EXERCISE DIRECTIONS: Output each line from the one that contains "Task: Select outbound April 20 fare 876.80" to the final line of the data below, exactly, and include nothing else.

____

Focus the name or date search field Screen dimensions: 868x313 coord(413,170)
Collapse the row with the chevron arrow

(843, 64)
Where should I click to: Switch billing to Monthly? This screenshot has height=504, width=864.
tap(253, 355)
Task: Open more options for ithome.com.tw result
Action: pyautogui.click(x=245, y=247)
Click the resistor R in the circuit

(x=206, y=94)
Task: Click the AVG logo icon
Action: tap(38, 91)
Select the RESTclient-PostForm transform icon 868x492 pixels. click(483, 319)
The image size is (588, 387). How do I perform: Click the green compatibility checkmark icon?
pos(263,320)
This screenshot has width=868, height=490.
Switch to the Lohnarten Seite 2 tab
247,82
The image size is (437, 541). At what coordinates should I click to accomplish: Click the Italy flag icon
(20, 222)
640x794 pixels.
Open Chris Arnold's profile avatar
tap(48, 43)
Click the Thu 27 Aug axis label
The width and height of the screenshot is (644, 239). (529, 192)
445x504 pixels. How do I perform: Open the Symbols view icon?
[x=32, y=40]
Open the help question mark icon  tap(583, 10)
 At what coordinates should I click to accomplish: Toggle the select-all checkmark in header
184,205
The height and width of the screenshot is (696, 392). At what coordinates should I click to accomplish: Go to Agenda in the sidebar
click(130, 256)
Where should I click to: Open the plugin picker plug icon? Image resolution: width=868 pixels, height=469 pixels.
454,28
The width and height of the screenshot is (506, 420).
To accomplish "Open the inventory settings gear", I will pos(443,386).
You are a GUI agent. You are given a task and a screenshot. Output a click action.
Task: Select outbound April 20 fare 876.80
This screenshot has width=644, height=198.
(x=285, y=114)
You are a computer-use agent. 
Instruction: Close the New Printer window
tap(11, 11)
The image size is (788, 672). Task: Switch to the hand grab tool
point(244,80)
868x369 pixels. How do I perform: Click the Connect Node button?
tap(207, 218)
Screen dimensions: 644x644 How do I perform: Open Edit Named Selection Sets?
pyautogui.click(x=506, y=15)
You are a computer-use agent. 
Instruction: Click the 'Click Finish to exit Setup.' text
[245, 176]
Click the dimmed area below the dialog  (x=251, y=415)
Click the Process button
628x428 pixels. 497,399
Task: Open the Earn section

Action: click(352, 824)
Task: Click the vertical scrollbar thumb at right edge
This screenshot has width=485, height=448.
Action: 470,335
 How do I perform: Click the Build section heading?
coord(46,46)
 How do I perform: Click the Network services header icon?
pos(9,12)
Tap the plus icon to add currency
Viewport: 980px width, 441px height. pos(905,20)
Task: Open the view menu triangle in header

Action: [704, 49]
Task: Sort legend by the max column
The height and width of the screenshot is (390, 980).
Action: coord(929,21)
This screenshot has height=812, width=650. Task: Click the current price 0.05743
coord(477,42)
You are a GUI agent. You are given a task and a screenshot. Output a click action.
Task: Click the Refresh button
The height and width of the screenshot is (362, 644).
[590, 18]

____

ANSWER TO THIS EXERCISE:
Task: Select outbound April 20 fare 876.80
This screenshot has width=644, height=198.
(x=285, y=114)
You are a computer-use agent. 
Instruction: Close the New Printer window
tap(11, 11)
The image size is (788, 672). Task: Switch to the hand grab tool
point(244,80)
868x369 pixels. How do I perform: Click the Connect Node button?
tap(207, 218)
Screen dimensions: 644x644 How do I perform: Open Edit Named Selection Sets?
pyautogui.click(x=506, y=15)
You are a computer-use agent. 
Instruction: Click the 'Click Finish to exit Setup.' text
[245, 176]
Click the dimmed area below the dialog  (x=251, y=415)
Click the Process button
628x428 pixels. 497,399
Task: Open the Earn section

Action: click(352, 824)
Task: Click the vertical scrollbar thumb at right edge
This screenshot has width=485, height=448.
Action: 470,335
 How do I perform: Click the Build section heading?
coord(46,46)
 How do I perform: Click the Network services header icon?
pos(9,12)
Tap the plus icon to add currency
Viewport: 980px width, 441px height. pos(905,20)
Task: Open the view menu triangle in header

Action: [704, 49]
Task: Sort legend by the max column
The height and width of the screenshot is (390, 980).
Action: coord(929,21)
This screenshot has height=812, width=650. Task: Click the current price 0.05743
coord(477,42)
You are a GUI agent. You are given a task and a screenshot. Output a click action.
Task: Click the Refresh button
The height and width of the screenshot is (362, 644).
[590, 18]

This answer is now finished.